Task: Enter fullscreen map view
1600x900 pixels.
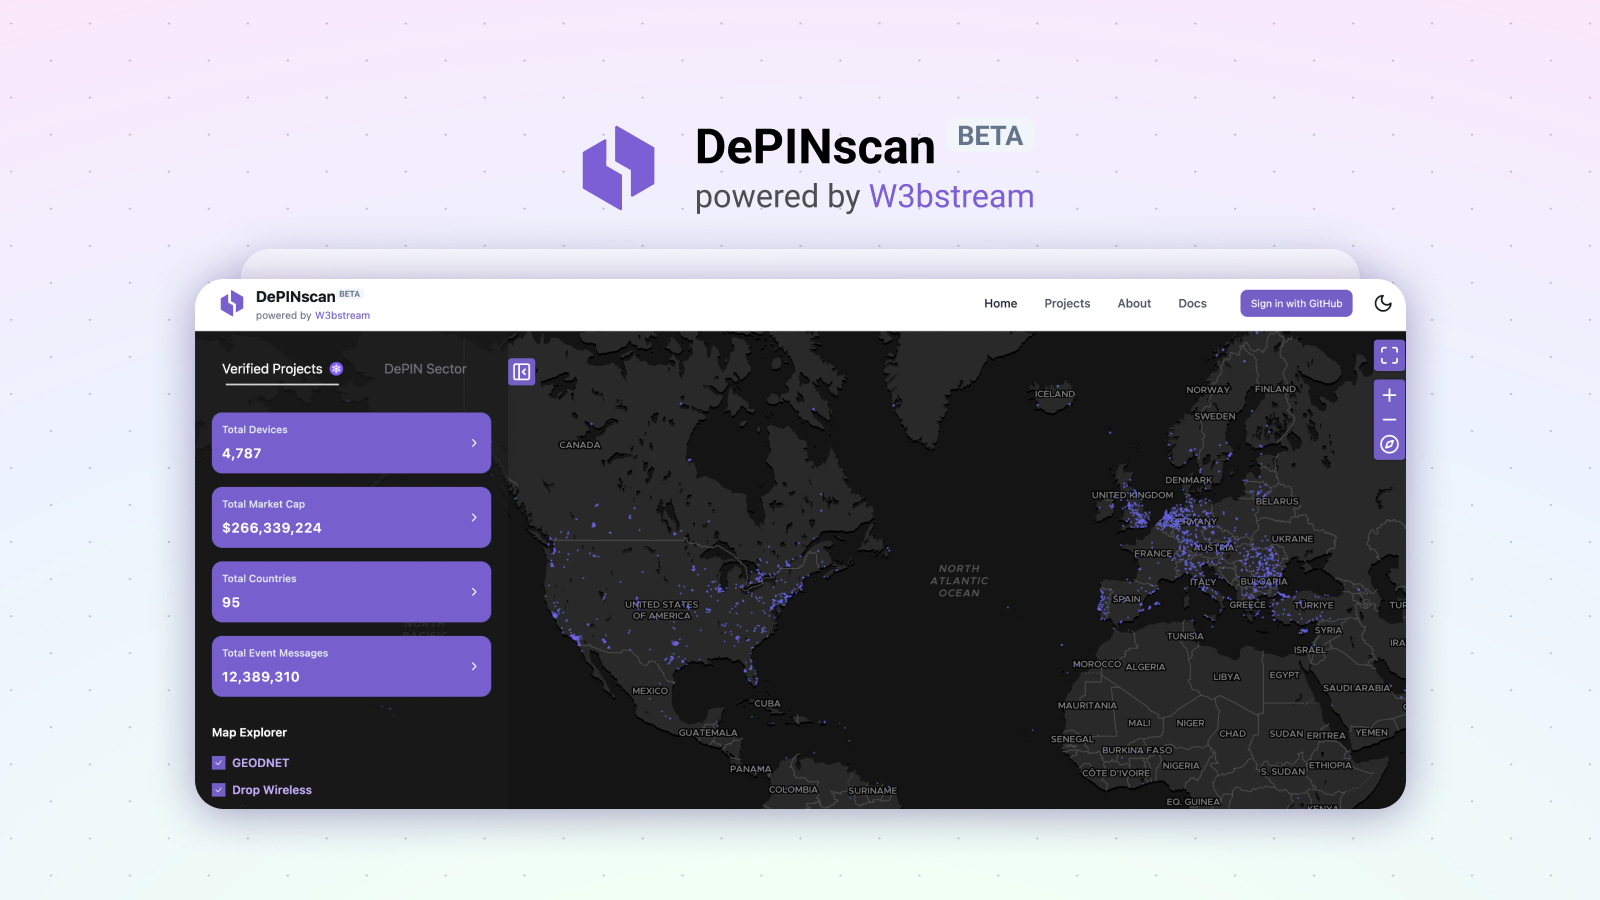Action: click(x=1389, y=354)
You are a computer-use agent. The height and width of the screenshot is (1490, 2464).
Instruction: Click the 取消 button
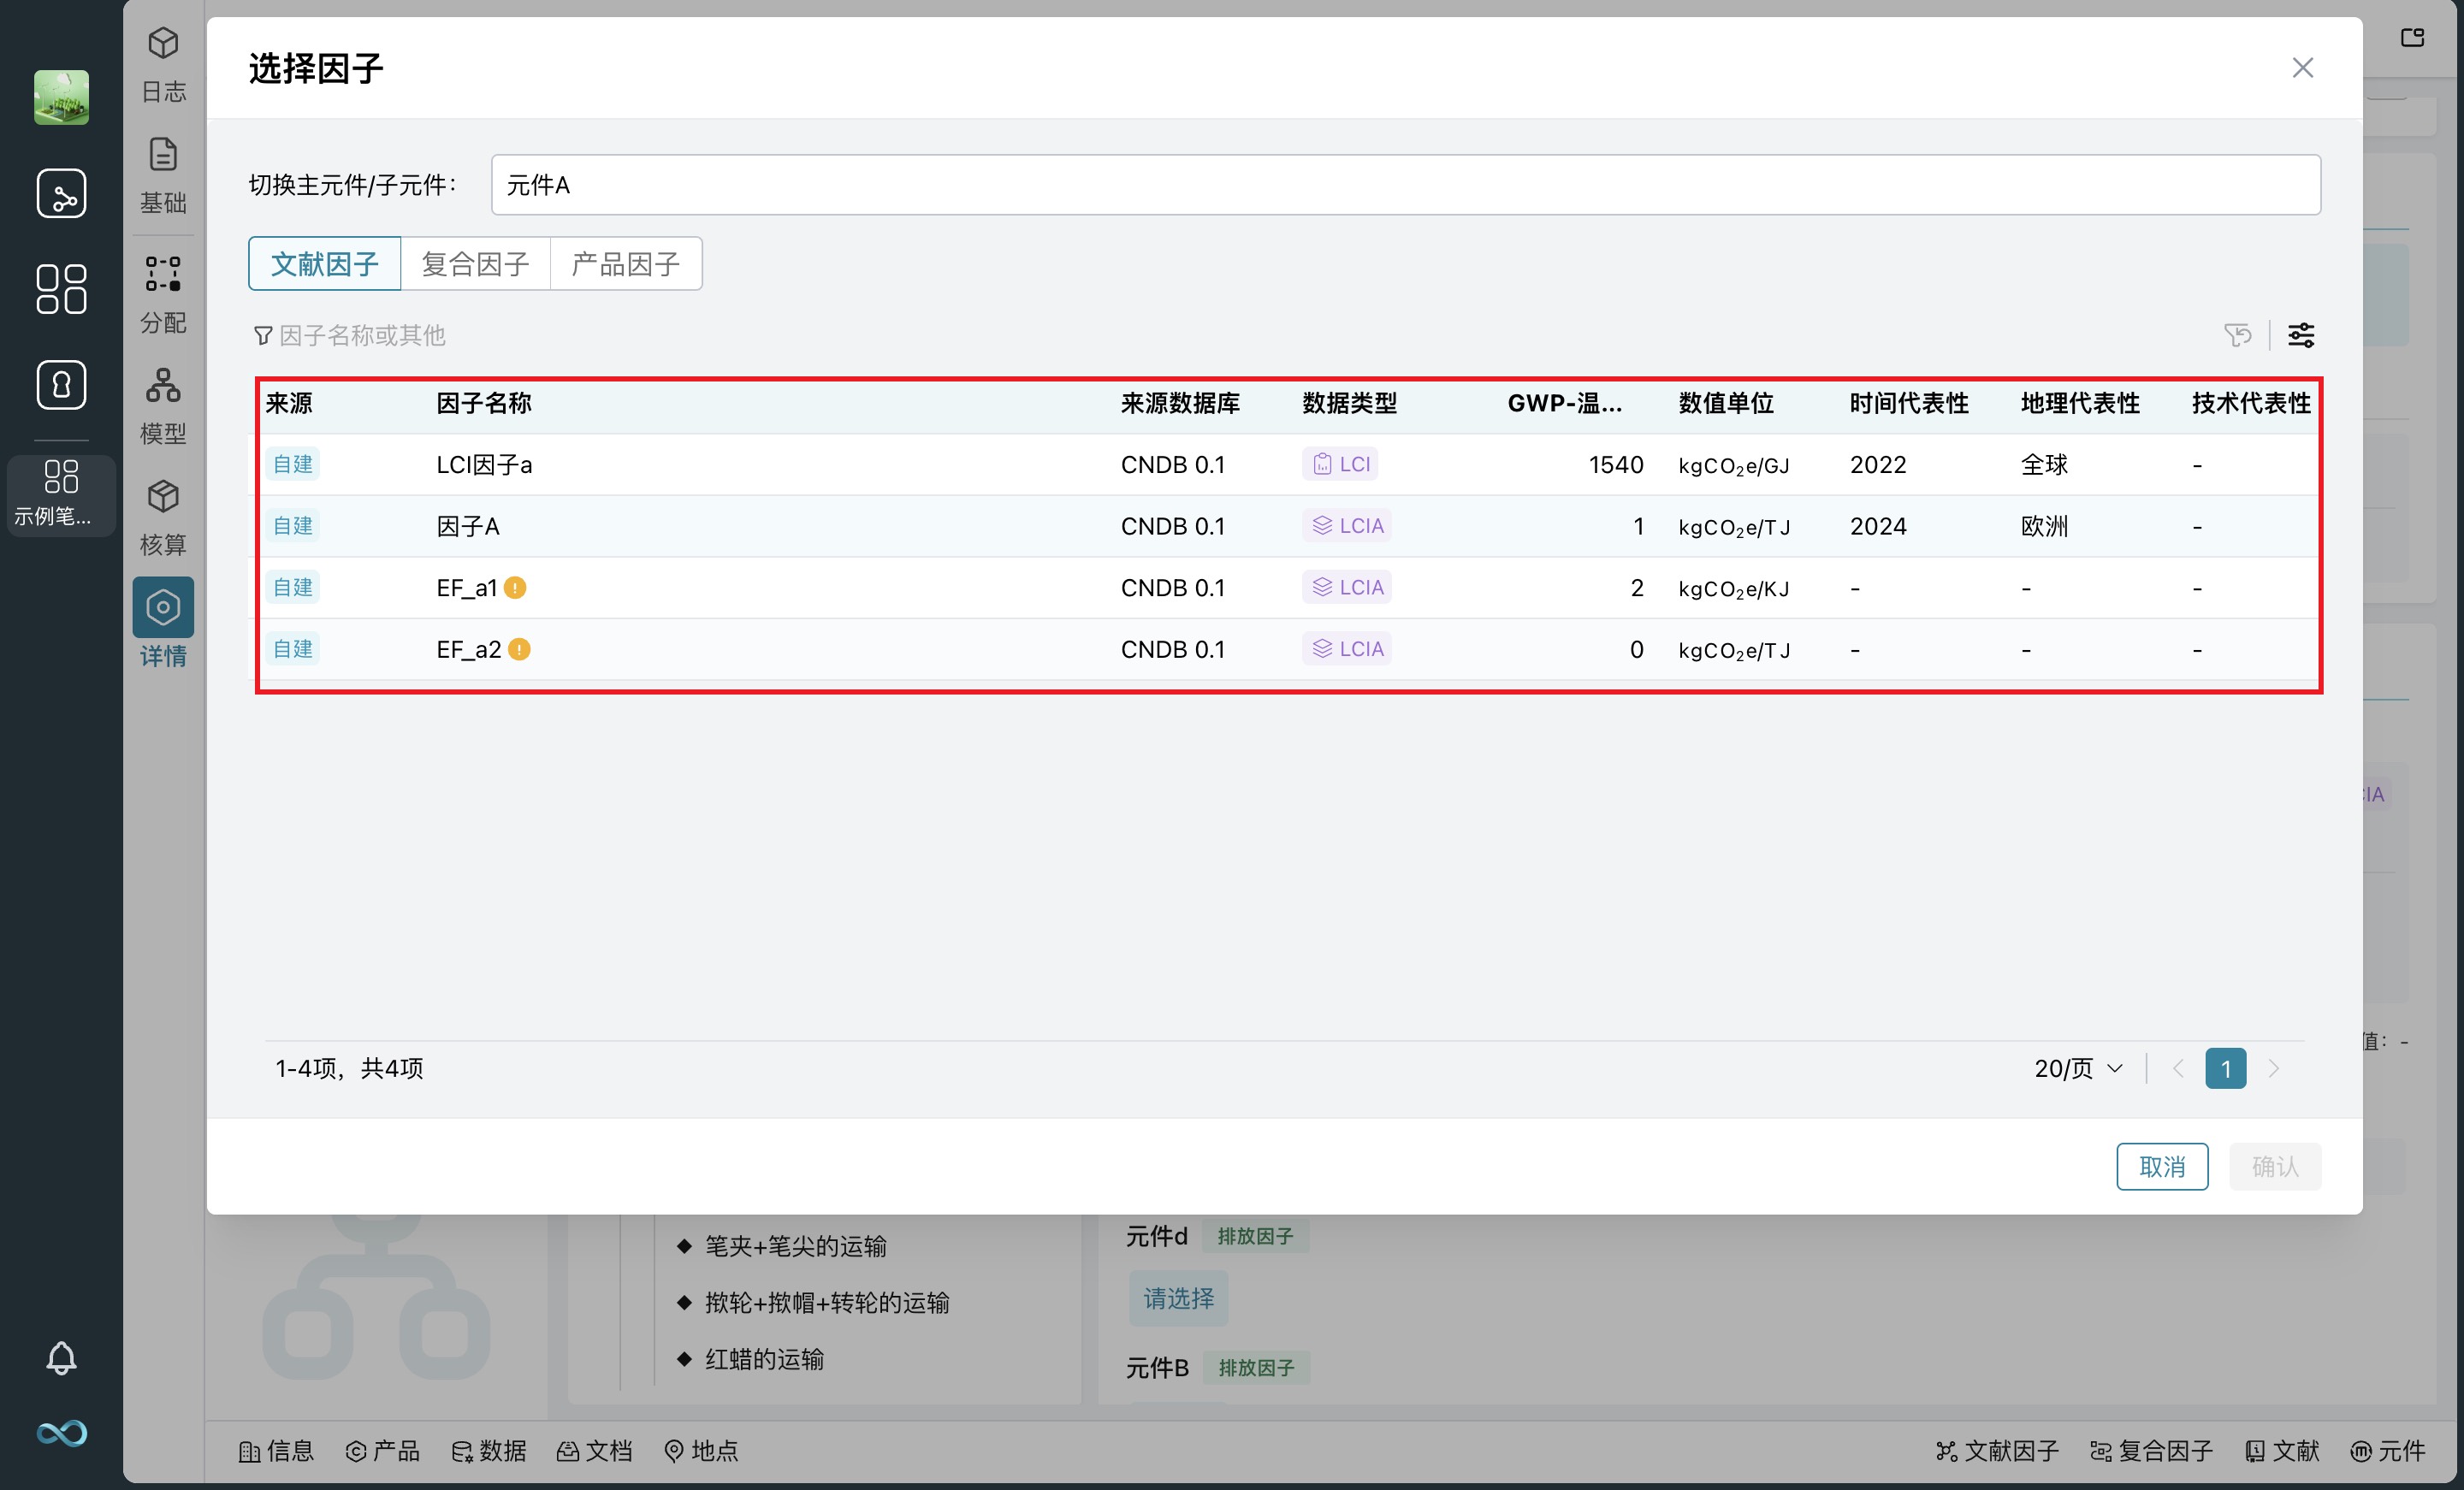pos(2161,1166)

▸ **What to produce**
If an entry contains an image, please omit that image and print everything else verbatim.

▸ **Solution to this problem**
Task: Enter fullscreen map view
1600x900 pixels.
Action: click(x=1389, y=354)
You are a computer-use agent. The height and width of the screenshot is (1490, 2464).
Instruction: Click the 取消 button
pos(2161,1166)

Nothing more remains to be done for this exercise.